SUPPLIED DATA
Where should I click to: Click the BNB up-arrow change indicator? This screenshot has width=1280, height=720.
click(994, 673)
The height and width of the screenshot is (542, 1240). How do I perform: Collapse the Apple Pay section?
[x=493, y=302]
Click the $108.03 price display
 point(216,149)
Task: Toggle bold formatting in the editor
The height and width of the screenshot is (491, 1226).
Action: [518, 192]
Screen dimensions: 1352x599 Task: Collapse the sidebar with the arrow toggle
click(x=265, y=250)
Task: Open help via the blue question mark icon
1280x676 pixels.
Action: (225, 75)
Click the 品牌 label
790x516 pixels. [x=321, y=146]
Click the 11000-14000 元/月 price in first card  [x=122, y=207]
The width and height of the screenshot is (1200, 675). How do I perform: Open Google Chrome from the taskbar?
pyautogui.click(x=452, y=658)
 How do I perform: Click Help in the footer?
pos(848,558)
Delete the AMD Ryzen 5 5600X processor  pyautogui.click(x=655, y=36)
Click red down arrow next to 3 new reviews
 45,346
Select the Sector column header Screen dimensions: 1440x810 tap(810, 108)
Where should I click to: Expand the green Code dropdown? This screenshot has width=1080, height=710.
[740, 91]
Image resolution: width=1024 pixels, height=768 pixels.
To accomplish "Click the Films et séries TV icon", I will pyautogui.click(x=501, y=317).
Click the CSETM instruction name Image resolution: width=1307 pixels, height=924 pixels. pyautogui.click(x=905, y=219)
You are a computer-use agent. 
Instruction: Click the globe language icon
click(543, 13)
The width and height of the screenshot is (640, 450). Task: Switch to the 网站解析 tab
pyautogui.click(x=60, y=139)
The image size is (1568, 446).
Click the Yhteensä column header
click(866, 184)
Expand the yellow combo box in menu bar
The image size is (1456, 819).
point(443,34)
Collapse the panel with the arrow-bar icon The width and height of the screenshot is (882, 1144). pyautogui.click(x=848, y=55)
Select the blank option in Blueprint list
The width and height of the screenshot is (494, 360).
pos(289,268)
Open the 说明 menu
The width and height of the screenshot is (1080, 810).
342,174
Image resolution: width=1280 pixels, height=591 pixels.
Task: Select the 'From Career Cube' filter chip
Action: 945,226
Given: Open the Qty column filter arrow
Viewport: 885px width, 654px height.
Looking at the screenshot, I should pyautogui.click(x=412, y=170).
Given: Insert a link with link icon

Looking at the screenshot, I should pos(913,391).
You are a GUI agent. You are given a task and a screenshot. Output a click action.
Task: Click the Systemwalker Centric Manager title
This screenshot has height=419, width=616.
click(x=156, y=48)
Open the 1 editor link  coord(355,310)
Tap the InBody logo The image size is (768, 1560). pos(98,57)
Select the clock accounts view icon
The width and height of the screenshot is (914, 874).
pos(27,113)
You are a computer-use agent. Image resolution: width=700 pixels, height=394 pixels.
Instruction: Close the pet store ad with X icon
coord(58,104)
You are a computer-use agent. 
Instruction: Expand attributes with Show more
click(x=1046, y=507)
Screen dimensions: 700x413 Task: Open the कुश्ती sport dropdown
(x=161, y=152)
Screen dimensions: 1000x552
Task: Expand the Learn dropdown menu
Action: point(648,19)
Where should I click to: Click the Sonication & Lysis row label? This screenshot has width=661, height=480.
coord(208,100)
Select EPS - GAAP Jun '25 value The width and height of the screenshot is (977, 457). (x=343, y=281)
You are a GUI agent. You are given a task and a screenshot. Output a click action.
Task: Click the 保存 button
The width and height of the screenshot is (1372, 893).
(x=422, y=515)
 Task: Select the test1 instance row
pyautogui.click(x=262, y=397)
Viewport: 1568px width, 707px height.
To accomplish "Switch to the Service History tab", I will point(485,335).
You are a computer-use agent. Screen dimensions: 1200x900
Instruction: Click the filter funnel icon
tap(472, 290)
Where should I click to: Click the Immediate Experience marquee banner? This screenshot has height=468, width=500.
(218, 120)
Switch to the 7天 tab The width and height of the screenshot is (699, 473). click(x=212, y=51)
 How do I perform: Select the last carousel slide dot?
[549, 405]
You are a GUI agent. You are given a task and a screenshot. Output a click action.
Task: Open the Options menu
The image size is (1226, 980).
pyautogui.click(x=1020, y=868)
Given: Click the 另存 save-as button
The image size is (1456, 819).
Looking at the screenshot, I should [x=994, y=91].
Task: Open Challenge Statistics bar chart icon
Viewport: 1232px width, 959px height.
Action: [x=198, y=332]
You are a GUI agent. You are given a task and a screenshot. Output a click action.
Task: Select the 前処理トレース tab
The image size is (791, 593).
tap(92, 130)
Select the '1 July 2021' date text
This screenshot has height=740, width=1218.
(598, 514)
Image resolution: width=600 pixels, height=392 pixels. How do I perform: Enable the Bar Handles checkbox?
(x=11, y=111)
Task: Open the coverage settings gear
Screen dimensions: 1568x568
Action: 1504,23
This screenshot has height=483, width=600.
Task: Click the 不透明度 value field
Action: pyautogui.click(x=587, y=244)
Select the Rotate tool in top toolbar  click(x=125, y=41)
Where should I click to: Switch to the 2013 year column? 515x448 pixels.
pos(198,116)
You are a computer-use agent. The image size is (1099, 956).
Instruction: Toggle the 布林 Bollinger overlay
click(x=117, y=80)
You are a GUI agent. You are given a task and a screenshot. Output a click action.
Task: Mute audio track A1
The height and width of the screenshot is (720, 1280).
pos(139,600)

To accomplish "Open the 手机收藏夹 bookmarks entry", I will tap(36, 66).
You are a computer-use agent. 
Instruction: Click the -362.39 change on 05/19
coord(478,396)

STATED EXERCISE
Render the records from the line with "Click the 11000-14000" up to and including the line with "pyautogui.click(x=60, y=139)" as a JSON list of strings, one string per line, leaving out blank lines.

TASK SOLUTION
[
  "Click the 11000-14000 元/月 price in first card  [x=122, y=207]",
  "The width and height of the screenshot is (1200, 675). How do I perform: Open Google Chrome from the taskbar?",
  "pyautogui.click(x=452, y=658)",
  " How do I perform: Click Help in the footer?",
  "pos(848,558)",
  "Delete the AMD Ryzen 5 5600X processor  pyautogui.click(x=655, y=36)",
  "Click red down arrow next to 3 new reviews",
  " 45,346",
  "Select the Sector column header Screen dimensions: 1440x810 tap(810, 108)",
  "Where should I click to: Expand the green Code dropdown? This screenshot has width=1080, height=710.",
  "[740, 91]",
  "Image resolution: width=1024 pixels, height=768 pixels.",
  "To accomplish \"Click the Films et séries TV icon\", I will pyautogui.click(x=501, y=317).",
  "Click the CSETM instruction name Image resolution: width=1307 pixels, height=924 pixels. pyautogui.click(x=905, y=219)",
  "You are a computer-use agent. ",
  "Instruction: Click the globe language icon",
  "click(543, 13)",
  "The width and height of the screenshot is (640, 450). Task: Switch to the 网站解析 tab",
  "pyautogui.click(x=60, y=139)"
]